2
votes

I am spawning a small number of actors to fetch, process and save RSS feed items to a database. This is done through a main method of an object running on cron. I create these actors and dole out jobs to them as they complete the previous job assigned to them. My main class spawns a single actor, the one that doles out jobs to a pool of actors. Eventually the main method seems to hang. It doesn't exit, but execution halts on all the actors. My CTO believes the main is exiting before the actors complete their work and leaving them, but I am not convinced that's the case. I receive no success exit on main (no exit at all).

Essentially I'm wondering how to debug these actors, and what possible reason could cause this to happen. Will main exit before actors have completed their execution (and if it does, does that matter?) From what I can tell actors using receive are mapped 1-to-1 to threads, correct?

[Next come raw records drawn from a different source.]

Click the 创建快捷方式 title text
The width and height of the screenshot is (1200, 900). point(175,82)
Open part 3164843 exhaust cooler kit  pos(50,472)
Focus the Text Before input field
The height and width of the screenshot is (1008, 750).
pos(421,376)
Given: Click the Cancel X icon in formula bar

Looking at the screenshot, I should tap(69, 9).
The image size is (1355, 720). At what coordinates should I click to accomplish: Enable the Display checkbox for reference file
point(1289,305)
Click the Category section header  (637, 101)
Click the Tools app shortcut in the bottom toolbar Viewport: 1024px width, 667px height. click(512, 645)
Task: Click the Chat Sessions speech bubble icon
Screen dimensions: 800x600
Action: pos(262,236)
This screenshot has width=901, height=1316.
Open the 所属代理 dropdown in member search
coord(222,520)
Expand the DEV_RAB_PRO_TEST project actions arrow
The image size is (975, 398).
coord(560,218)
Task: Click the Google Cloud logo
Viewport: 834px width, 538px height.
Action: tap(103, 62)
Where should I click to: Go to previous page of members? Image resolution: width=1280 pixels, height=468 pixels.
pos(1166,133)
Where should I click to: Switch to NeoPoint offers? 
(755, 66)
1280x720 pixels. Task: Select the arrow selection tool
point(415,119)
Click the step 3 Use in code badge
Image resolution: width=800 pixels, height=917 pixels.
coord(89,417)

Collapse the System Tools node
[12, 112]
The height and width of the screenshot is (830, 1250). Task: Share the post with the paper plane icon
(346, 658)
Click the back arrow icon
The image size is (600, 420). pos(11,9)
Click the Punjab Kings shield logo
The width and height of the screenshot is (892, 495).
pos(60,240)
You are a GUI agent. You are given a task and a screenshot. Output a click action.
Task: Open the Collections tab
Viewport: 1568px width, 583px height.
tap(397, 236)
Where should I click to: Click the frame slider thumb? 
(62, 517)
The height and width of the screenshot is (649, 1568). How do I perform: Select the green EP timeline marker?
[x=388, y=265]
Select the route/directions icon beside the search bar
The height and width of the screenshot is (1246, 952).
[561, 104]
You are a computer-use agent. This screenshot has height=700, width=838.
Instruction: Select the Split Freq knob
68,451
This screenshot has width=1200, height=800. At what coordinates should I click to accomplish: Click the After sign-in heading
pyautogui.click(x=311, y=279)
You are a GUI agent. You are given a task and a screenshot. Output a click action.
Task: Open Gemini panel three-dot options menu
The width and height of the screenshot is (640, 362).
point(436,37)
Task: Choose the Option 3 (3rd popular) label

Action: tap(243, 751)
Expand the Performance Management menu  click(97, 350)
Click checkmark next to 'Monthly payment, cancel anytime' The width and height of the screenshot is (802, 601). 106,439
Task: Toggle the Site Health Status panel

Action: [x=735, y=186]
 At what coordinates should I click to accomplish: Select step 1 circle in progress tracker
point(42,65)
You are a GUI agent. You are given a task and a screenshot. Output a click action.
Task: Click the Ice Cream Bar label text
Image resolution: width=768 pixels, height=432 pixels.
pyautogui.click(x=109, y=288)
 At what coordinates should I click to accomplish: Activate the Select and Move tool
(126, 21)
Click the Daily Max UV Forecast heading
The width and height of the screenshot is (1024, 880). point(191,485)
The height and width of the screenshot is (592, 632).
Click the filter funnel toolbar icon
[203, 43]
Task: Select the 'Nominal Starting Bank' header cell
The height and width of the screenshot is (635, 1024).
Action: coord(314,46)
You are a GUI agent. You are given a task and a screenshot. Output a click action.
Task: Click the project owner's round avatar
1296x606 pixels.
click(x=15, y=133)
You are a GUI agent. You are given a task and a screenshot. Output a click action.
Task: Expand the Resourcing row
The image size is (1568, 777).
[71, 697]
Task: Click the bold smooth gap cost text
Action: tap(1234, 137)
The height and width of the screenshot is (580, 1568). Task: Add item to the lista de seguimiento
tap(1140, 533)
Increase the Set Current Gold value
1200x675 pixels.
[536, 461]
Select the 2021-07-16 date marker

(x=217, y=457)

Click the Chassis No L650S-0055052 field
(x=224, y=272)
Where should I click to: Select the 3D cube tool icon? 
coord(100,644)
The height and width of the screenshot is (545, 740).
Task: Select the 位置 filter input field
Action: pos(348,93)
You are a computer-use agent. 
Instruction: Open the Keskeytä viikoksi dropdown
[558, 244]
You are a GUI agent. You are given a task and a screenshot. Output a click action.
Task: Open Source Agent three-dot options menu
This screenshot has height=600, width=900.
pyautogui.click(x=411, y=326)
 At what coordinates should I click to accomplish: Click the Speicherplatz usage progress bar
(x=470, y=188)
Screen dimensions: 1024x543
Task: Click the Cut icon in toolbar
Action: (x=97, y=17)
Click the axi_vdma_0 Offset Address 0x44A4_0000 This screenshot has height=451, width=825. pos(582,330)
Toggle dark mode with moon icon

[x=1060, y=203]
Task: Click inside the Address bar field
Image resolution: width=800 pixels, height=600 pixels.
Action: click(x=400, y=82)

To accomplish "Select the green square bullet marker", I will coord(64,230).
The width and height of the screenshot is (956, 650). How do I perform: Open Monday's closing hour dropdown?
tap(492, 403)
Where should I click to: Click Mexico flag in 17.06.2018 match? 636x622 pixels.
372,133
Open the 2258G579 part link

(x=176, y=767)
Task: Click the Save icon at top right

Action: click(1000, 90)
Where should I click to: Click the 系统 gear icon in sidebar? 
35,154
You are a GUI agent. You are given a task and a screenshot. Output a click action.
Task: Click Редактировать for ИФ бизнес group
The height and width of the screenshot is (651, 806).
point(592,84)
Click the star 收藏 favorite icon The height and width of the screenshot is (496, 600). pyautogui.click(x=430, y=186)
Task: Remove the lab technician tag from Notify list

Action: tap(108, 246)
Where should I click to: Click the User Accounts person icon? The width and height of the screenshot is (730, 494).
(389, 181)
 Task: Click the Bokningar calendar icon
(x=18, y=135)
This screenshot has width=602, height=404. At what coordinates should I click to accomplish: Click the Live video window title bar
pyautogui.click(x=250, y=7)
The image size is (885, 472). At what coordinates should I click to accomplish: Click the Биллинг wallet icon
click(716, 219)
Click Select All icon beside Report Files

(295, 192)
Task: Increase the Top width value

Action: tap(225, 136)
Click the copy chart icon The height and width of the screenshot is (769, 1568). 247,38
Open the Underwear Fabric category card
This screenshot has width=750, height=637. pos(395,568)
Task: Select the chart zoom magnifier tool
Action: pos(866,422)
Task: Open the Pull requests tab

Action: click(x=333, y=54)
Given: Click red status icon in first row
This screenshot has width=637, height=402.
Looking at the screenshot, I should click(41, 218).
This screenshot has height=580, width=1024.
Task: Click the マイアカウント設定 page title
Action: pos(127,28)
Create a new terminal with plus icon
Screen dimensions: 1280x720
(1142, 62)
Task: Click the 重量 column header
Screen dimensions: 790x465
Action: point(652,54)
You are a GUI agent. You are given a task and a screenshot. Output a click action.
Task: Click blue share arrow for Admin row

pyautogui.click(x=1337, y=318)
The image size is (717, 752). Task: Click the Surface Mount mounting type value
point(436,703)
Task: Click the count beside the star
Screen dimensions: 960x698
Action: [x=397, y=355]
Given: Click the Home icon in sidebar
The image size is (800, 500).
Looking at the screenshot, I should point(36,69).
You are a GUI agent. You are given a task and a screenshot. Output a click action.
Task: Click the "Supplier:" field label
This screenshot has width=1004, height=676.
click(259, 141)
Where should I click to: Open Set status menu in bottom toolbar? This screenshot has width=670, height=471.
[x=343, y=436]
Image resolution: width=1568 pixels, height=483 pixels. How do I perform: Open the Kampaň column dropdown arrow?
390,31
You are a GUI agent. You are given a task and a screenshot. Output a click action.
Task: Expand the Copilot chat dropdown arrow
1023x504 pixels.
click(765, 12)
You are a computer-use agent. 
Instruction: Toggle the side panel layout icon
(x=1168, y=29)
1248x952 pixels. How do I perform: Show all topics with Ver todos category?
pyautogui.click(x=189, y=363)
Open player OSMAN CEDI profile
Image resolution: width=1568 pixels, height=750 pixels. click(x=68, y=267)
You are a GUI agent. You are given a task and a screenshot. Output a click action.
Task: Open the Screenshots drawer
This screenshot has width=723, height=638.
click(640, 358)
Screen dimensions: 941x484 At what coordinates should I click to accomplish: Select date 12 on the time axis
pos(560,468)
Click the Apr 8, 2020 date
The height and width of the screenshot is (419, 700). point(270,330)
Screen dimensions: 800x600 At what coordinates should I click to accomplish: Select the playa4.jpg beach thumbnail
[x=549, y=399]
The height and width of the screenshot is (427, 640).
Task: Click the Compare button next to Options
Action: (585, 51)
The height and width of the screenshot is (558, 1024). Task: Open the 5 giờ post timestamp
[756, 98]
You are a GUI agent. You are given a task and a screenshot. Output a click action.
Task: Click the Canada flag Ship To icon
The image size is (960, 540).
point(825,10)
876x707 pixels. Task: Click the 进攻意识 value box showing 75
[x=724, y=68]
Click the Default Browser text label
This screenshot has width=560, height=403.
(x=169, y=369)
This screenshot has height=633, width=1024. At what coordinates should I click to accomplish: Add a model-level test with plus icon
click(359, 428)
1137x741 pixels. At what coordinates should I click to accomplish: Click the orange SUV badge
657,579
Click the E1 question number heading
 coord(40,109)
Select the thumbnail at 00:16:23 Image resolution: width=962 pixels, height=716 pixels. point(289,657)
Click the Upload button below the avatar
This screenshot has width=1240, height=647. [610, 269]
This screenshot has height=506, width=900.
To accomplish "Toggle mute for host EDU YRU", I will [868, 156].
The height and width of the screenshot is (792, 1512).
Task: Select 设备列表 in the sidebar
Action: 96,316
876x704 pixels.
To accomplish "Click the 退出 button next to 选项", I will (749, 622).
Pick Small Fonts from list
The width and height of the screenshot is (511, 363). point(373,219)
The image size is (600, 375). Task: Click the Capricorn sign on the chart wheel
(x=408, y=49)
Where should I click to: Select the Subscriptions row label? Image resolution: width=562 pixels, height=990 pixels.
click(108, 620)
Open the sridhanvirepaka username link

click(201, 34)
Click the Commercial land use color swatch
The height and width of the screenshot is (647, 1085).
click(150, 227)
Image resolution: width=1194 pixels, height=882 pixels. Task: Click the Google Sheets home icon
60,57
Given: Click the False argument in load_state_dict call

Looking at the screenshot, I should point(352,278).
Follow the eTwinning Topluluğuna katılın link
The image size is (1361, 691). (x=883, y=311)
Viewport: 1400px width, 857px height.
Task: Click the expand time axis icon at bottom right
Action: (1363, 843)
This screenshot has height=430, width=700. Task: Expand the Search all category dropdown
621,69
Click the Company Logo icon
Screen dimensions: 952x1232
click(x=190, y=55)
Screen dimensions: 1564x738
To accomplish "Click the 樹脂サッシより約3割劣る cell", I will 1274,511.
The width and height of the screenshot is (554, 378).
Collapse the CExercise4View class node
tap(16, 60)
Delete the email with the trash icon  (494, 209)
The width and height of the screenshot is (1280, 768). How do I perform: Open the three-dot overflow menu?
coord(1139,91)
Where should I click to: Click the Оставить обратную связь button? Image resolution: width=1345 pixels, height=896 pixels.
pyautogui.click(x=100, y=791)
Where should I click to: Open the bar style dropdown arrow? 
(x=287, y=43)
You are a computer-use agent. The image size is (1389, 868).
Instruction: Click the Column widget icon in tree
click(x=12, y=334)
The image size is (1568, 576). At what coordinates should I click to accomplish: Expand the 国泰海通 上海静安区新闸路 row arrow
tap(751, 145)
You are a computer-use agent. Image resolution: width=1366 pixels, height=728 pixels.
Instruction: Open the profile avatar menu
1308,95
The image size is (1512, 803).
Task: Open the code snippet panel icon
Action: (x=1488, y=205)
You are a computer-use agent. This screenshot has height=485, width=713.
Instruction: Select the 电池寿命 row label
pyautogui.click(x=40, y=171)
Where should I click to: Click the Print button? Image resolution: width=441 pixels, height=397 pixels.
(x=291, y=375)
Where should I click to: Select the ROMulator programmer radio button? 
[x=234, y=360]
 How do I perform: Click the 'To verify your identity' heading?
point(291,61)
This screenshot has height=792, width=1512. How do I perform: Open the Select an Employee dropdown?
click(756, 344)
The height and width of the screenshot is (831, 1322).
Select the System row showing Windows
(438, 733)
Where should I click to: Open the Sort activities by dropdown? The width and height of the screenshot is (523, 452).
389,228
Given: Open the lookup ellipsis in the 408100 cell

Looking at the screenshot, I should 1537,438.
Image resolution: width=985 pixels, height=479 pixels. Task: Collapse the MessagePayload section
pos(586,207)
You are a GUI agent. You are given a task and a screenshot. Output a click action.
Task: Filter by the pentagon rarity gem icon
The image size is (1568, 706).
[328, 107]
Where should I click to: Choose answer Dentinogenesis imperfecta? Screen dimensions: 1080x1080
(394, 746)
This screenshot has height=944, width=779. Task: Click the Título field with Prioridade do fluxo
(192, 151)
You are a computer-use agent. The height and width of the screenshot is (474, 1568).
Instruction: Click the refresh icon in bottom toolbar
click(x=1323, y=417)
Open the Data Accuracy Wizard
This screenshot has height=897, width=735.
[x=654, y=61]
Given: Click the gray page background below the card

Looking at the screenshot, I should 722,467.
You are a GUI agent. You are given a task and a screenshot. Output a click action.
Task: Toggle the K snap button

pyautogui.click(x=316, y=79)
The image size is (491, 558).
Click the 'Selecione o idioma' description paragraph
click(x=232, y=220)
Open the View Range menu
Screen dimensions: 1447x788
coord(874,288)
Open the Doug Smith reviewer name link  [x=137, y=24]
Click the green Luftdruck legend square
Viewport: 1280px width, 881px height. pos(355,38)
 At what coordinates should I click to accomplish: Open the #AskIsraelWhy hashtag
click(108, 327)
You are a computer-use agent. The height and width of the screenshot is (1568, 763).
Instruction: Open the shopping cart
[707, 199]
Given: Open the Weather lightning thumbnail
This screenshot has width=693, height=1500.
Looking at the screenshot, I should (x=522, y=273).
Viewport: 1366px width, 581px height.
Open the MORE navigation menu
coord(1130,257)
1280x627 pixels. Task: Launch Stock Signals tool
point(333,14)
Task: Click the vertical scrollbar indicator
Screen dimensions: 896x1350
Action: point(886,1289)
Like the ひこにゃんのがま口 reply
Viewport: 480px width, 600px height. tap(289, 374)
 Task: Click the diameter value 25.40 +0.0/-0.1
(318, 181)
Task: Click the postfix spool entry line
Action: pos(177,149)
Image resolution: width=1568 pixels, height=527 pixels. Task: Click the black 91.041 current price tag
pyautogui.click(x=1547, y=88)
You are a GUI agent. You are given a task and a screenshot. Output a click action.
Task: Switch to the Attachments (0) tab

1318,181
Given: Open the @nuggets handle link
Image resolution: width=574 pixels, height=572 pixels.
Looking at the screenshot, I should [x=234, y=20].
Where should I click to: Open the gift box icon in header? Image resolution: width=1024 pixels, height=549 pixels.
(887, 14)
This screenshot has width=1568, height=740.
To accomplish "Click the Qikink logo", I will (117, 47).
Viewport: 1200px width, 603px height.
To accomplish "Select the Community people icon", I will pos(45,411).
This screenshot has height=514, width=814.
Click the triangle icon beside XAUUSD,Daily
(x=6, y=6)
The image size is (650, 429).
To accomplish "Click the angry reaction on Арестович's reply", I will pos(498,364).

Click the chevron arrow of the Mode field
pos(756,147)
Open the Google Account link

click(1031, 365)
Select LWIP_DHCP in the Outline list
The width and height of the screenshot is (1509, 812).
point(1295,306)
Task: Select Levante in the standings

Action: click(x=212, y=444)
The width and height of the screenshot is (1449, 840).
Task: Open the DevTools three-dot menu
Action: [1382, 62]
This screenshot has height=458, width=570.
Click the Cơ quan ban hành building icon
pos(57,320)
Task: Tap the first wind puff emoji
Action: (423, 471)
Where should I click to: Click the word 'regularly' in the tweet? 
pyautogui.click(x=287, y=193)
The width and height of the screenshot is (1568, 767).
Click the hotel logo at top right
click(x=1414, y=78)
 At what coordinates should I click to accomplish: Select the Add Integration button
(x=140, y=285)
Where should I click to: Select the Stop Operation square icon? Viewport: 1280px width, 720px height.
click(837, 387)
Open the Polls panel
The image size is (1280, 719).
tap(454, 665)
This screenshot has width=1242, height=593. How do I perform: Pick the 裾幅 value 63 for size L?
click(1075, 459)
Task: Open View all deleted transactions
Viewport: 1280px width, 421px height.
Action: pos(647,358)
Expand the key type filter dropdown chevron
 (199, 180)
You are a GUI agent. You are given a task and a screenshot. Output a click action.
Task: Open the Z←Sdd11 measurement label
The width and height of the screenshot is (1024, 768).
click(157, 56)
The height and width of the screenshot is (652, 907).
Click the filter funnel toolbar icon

Code is below. Please ask any follow-up questions, help is greatly appreciated. I know I may not have provided sufficient detail, I'm new to scala and actors and will update as needed.

object ActorTester {
  val poolSize = 10
  var pendingQueue :Set[RssFeed] = RssFeed.pendingQueue

  def main(args :Array[String]) {
    val manager = new SpinnerManager(poolSize, pendingQueue)
    manager.start
  }
}

case object Stop

class SpinnerManager(poolSize :Int = 1, var pendingQueue :Set[RssFeed]) extends Actor {
  val pool = new Array[Spinner](poolSize)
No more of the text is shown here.